◆ **WHAT IS NEEDED**
Your task is to reproduce exactly the lines that run from the beginning of the data through the line where "Komentar (21, 1105)" appears.
TASK MATERIAL Block Start
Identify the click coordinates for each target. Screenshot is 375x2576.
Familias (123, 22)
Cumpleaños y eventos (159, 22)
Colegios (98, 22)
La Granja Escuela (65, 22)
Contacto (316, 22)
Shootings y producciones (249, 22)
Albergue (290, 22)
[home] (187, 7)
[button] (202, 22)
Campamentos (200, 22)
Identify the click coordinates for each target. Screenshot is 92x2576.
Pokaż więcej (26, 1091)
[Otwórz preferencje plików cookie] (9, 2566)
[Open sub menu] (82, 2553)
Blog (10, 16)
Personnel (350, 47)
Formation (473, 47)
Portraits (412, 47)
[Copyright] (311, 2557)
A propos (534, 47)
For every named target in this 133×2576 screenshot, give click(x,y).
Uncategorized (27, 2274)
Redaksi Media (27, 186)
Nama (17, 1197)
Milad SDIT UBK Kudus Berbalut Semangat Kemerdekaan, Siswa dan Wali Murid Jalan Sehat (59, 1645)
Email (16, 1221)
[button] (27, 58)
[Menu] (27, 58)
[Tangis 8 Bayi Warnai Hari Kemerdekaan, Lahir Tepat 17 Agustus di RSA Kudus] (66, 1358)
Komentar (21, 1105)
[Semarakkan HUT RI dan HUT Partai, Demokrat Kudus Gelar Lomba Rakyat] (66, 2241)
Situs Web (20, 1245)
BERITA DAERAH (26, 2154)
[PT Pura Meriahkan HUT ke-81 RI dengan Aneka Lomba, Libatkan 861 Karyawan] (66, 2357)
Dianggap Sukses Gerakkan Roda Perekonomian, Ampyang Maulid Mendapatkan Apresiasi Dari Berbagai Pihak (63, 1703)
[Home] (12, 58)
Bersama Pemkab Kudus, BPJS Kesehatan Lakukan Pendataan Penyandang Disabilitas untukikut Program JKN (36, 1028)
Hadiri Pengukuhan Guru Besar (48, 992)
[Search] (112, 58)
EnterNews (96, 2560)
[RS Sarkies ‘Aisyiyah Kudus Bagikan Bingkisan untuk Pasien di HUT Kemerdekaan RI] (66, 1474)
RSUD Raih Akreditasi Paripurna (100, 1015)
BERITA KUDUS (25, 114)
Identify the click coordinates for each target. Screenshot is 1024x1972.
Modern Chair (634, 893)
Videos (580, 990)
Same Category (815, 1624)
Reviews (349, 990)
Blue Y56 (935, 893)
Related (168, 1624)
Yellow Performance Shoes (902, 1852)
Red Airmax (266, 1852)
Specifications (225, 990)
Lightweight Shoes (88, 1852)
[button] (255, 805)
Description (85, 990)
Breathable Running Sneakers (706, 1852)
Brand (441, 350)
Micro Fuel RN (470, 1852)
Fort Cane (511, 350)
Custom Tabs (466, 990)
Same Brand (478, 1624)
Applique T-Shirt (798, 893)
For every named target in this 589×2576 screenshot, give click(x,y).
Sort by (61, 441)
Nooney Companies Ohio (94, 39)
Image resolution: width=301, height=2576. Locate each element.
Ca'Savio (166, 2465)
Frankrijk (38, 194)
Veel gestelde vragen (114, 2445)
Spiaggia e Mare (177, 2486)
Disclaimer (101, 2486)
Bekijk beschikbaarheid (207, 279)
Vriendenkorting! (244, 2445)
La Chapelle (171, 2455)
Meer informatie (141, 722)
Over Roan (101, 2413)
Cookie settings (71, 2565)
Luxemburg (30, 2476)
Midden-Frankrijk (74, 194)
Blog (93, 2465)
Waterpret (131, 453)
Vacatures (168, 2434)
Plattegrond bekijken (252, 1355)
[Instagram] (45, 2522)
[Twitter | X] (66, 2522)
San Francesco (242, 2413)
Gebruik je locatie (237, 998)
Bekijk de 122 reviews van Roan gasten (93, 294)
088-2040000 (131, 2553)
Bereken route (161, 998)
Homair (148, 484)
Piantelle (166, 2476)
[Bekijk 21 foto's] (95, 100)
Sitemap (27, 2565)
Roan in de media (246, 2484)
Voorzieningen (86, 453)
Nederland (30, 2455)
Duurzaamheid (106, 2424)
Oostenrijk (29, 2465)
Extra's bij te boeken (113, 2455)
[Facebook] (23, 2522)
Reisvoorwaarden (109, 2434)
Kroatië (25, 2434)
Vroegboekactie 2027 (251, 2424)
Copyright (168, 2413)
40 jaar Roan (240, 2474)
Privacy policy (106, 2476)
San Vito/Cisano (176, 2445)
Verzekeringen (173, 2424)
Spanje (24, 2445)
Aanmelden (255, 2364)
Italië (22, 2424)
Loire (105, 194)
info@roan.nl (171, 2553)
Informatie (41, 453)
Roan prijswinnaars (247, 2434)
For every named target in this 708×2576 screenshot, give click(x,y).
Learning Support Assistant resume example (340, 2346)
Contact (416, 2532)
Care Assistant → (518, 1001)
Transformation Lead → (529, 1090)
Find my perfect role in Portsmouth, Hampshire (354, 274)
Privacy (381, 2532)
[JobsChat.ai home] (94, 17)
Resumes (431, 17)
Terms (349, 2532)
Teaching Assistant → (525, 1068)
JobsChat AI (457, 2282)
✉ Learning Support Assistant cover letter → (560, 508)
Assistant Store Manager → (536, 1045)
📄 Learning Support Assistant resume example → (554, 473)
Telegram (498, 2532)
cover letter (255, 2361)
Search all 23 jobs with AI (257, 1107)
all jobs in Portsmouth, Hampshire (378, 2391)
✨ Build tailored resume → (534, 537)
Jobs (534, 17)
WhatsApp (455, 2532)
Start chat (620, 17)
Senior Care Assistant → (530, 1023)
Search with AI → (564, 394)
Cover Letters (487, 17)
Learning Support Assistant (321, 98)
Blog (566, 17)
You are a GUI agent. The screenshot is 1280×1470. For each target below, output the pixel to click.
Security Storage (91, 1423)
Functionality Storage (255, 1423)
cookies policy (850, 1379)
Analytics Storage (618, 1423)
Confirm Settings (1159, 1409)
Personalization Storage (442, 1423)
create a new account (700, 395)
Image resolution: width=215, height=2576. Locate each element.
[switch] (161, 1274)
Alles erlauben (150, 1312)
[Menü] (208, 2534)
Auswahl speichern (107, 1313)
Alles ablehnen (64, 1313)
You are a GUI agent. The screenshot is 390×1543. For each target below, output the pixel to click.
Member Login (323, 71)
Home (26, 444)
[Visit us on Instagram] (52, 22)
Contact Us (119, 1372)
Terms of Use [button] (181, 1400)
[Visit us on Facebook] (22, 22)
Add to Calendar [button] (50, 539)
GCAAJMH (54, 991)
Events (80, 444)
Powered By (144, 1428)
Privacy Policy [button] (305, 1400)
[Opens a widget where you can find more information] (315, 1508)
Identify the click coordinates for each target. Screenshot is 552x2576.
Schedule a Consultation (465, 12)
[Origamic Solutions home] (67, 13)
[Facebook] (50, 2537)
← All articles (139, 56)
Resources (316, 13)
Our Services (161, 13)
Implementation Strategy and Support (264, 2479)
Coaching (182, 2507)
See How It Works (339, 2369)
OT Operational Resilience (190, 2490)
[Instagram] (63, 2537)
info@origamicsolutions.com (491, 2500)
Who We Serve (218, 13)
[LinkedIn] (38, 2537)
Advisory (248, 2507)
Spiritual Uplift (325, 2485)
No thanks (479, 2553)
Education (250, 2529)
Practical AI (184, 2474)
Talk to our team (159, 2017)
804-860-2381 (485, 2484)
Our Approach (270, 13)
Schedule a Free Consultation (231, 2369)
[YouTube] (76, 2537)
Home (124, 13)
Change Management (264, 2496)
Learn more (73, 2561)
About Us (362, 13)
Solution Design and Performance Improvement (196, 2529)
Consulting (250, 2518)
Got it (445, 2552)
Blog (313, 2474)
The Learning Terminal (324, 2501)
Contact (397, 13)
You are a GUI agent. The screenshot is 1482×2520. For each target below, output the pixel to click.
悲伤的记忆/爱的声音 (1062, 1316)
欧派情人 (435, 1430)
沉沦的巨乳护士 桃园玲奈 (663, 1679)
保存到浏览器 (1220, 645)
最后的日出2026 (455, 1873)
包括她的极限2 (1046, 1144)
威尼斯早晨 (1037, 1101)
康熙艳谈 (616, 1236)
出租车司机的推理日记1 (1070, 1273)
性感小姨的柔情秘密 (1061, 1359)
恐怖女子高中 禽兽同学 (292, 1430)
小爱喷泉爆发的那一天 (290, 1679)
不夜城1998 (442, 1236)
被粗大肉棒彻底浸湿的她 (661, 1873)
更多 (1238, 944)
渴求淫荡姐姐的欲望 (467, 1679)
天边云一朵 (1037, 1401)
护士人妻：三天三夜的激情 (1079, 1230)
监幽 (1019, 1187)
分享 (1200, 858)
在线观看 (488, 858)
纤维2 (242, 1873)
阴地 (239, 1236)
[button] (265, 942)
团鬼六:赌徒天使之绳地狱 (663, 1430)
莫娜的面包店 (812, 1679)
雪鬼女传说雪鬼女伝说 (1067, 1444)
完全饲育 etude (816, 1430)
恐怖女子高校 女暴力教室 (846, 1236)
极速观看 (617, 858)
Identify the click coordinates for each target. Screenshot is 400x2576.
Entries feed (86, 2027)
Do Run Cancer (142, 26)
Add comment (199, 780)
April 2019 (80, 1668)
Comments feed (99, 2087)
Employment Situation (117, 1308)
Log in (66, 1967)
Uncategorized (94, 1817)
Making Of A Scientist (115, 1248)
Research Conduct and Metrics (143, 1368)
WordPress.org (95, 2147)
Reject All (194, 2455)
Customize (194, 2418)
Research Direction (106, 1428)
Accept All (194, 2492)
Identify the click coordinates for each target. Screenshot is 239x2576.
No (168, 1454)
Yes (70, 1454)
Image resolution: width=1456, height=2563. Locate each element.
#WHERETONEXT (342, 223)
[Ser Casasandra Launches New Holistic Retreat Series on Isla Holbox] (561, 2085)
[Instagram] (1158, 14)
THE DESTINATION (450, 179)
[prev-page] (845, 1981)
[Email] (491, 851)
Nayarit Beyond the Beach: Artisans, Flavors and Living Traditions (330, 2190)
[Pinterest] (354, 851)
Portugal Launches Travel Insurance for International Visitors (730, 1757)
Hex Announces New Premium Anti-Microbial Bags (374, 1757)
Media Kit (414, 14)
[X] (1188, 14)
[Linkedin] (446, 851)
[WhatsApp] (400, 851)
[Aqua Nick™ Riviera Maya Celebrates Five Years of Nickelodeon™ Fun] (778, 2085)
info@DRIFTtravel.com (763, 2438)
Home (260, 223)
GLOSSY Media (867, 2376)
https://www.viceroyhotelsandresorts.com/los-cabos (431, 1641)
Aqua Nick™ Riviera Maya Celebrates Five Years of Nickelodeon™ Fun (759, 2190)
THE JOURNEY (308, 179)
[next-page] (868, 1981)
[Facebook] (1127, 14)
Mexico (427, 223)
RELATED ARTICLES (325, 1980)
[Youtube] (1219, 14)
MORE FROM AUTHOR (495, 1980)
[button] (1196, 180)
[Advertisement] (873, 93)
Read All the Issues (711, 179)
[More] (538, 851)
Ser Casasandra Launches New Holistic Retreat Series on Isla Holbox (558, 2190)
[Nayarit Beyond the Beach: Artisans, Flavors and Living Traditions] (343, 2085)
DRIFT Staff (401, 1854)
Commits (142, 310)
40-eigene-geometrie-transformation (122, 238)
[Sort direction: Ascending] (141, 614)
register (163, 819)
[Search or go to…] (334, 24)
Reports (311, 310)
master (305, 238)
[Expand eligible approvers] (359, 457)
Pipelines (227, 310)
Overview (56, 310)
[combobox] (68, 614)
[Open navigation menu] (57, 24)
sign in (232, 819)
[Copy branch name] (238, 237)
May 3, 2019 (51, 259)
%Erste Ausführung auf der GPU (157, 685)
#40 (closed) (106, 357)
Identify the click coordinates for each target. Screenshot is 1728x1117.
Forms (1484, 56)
TASK MATERIAL Block End
◆ **SOLUTION**
Identify the click coordinates for each target. Screenshot is 375x2576.
Familias (123, 22)
Cumpleaños y eventos (159, 22)
Colegios (98, 22)
La Granja Escuela (65, 22)
Contacto (316, 22)
Shootings y producciones (249, 22)
Albergue (290, 22)
[home] (187, 7)
[button] (202, 22)
Campamentos (200, 22)
Identify the click coordinates for each target. Screenshot is 92x2576.
Pokaż więcej (26, 1091)
[Otwórz preferencje plików cookie] (9, 2566)
[Open sub menu] (82, 2553)
Blog (10, 16)
Personnel (350, 47)
Formation (473, 47)
Portraits (412, 47)
[Copyright] (311, 2557)
A propos (534, 47)
For every named target in this 133×2576 screenshot, give click(x,y).
Uncategorized (27, 2274)
Redaksi Media (27, 186)
Nama (17, 1197)
Milad SDIT UBK Kudus Berbalut Semangat Kemerdekaan, Siswa dan Wali Murid Jalan Sehat (59, 1645)
Email (16, 1221)
[button] (27, 58)
[Menu] (27, 58)
[Tangis 8 Bayi Warnai Hari Kemerdekaan, Lahir Tepat 17 Agustus di RSA Kudus] (66, 1358)
Komentar (21, 1105)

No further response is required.